L’affaire a pris des proportions inquiétantes, qui ont influé sur la discipline même du groupe parlementaire, notamment lors des votes de projets de loi. Et c’est justement en se basant sur les députés que Belayat veut relancer sa fronde, car il estime que « face à l’absence de légalité et de légitimité de toutes les instances du FLN, il ne reste que les élus du parti, issus des élections de mai et octobre 2012, qui ont le droit de sauver le FLN ».
Pour de nombreux analystes, il y a comme un malaise quelque part chez le FLN.

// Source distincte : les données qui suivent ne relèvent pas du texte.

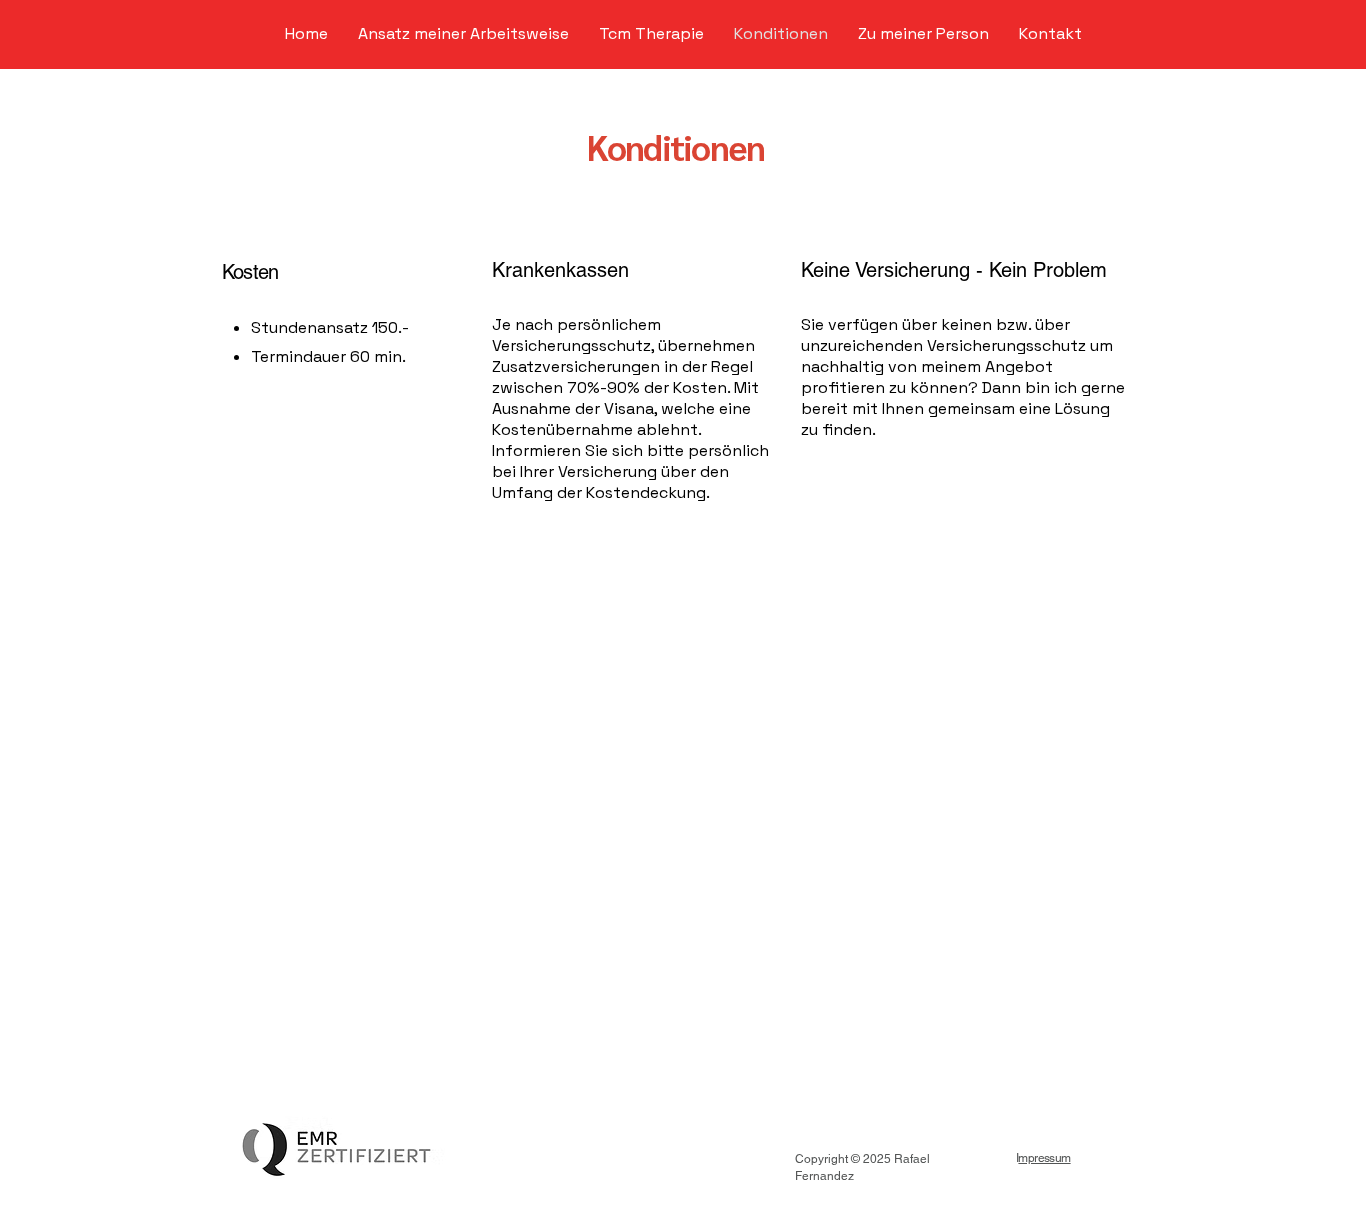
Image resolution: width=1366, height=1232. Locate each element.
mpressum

Car, on explique mal comment un parti, qui revendique une majorité dans toutes les assemblées et autres institutions, qui se déclare derrière le président de la République et qui défend son propre programme, montre à chaque week-end de pâles visages, se montre discret, loin des tumultes politiques et des débats populaires. Le constat est effarant dans les médias : le FLN est absent et effacé de l’actualité quotidienne, loin des grandes polémiques et des préoccupations, toujours prisonnier de l’événementiel, comme les festivités du 24 février.
« Où était le parti lors du débat sur le gaz de schiste ? Sur la polémique née des amendements du code pénal ? Sur les marches et sit-in de la CNLTD et des autres forces de l’opposition ? Sur la crise des prix du brut et l’austérité ? Sur le procès Sonatrach1 et des autres affaires de corruption ? Sur la hausse vertigineuse des prix des fruits et légumes ? ». Peut-être que la conférence de presse que va organiser samedi prochain apportera des réponses aux militants et cadres du FLN, plus que jamais divisés et tiraillés par tant de divergences et de brouillard.